HemaXis DB10 for
Simplifying grafted patients’ life
Grafted patients necessitate lifelong treatment with immunosuppressants in order to prevent graft rejection or toxicity. Because those drugs show extensive inter and intra-patient pharmacokinetic variability, frequent drug monitoring and individualized dose adjustments are required to ensure the patient’s exposure to the therapeutic drugs remains within their respective optimal therapeutic window.
Therapeutic drug monitoring (TDM) based on full area under the concentration-time curve (AUC) is considered the most accurate estimation of patient’s drug exposure. However, this approach is a real burden for patients, because it implies travelling back and forth to the clinic/hospital for repeated time-consuming and invasive sampling sessions. Lighter approaches such as trough concentration measurement and abbreviated AUC are generally preferred, but patients still require spending several hours at the clinic on a regular basis, which can dramatically worsen patients’ quality of life.
In order to alleviate grafted patients monitoring constraints, the group of Dr Dirk Jan Moes from the department of Clinical Pharmacy and Toxicology of Leiden University Medical Center has evaluated the use of HemaXis™ DB10 in replacement of conventional venipuncture for tacrolimus and mycophenolic acid dose adjustment and follow-up. The main objective is to make patients’ life easier by proposing a simpler and less invasive sampling approach, which would enable them to collect samples themselves at home and reduce the need for visits at the clinic.
Results summary
65 kidney transplant recipients were included into the study. A direct comparison of trough concentration and AUC0-24 of paired whole blood and DBS samples was performed for tacrolimus and mycophenolic acid.
Table from Zwart et al., Br J Clin Pharmacol, 2019. Reproduced with authors authorization.
The results observed in the study showed that TDM based on abbreviated AUC collected using HemaXis™ DB10 is comparable to conventional TDM based on whole blood sampling for the selected analytes. Those finding open the way to the evaluation of home-based TDM in stable outpatients for tacrolimus and mycophenolic acid.
Advantages of HemaXis DB10
The HemaXis DB10 collection device uses patented microfluidic technology to simplify all steps of blood analysis.
HemaXis DB10 enables the collection of a controlled volume of blood from a simple prick at the patient’s fingertip. The blood sample is then directly transferred onto a filter paper card, without the need for any other equipment (precision pipette, glass capillary,etc ). The collection can be done by anyone.
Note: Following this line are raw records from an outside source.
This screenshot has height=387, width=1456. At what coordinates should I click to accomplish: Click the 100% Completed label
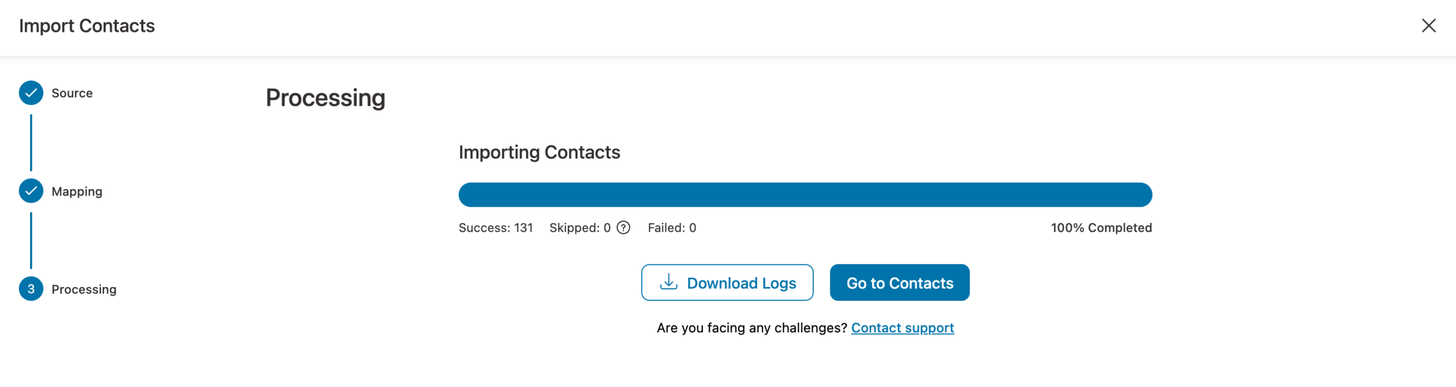pyautogui.click(x=1102, y=228)
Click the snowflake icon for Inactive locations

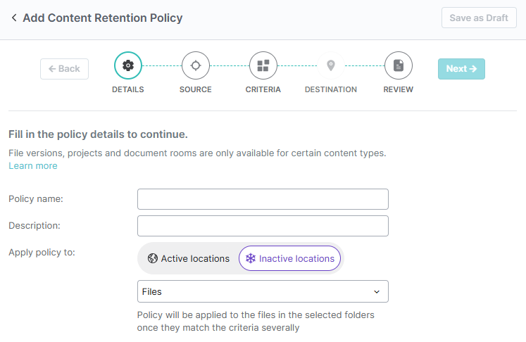[x=251, y=258]
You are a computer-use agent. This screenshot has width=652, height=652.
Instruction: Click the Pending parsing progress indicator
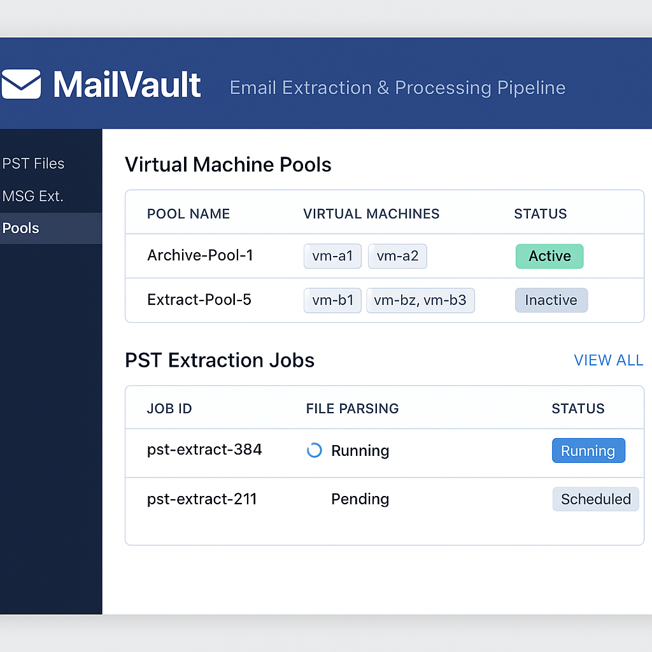(x=360, y=499)
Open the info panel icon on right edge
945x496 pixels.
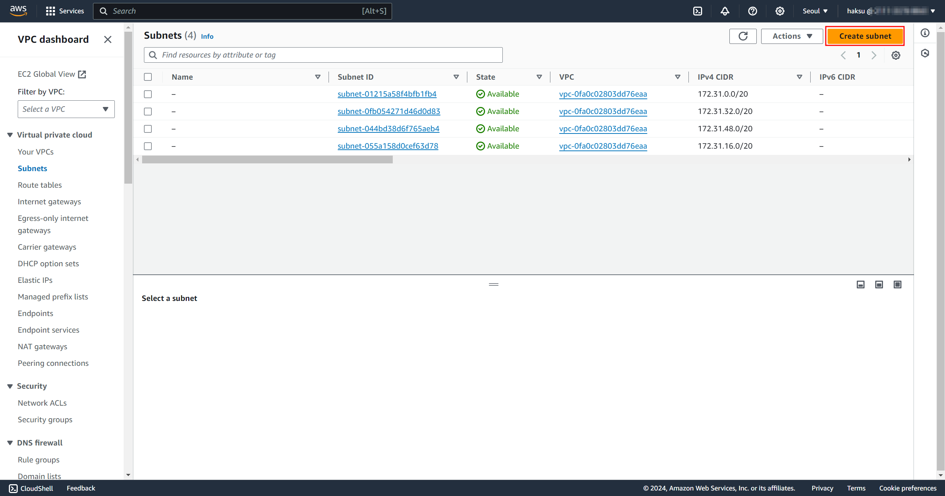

Once dried, the contamination risk by blood borne pathogenes is limited, and samples are stable. HemaXis DB10 devices can be shipped for analysis to the laboratory.
SIMPLIFIED COLLECTION
Blood samples can be collected quickly and easily at the patient’s fingertip
SIMPLIFIED ANALYSIS
Samples can be quickly analyzed in the lab using automated processes, or easily stored for later use
SIMPLIFIED LOGISTICS
Samples can be stored at room temperature and shipped by standard mail service to the lab
RELIABLE RESULTS
The standardization of sample collection using HemaXis™ DB10 guaranties quantitation accuracy and precision
Patient Follow-Up is Easier and More Efficient with HemaXis DB10
With HemaXis DB10, blood is easily collected at the fingertip, logistic costs are drastically reduced with the dried blood format and the ability to ship samples by normal mail.
HemaXis DB10 is the ideal device for an improved experience in the follow-up of patients while maintaining high scientific quality standards. It opens the way to home-based TDM, and is a very useful tool to improve grafted patients quality of life.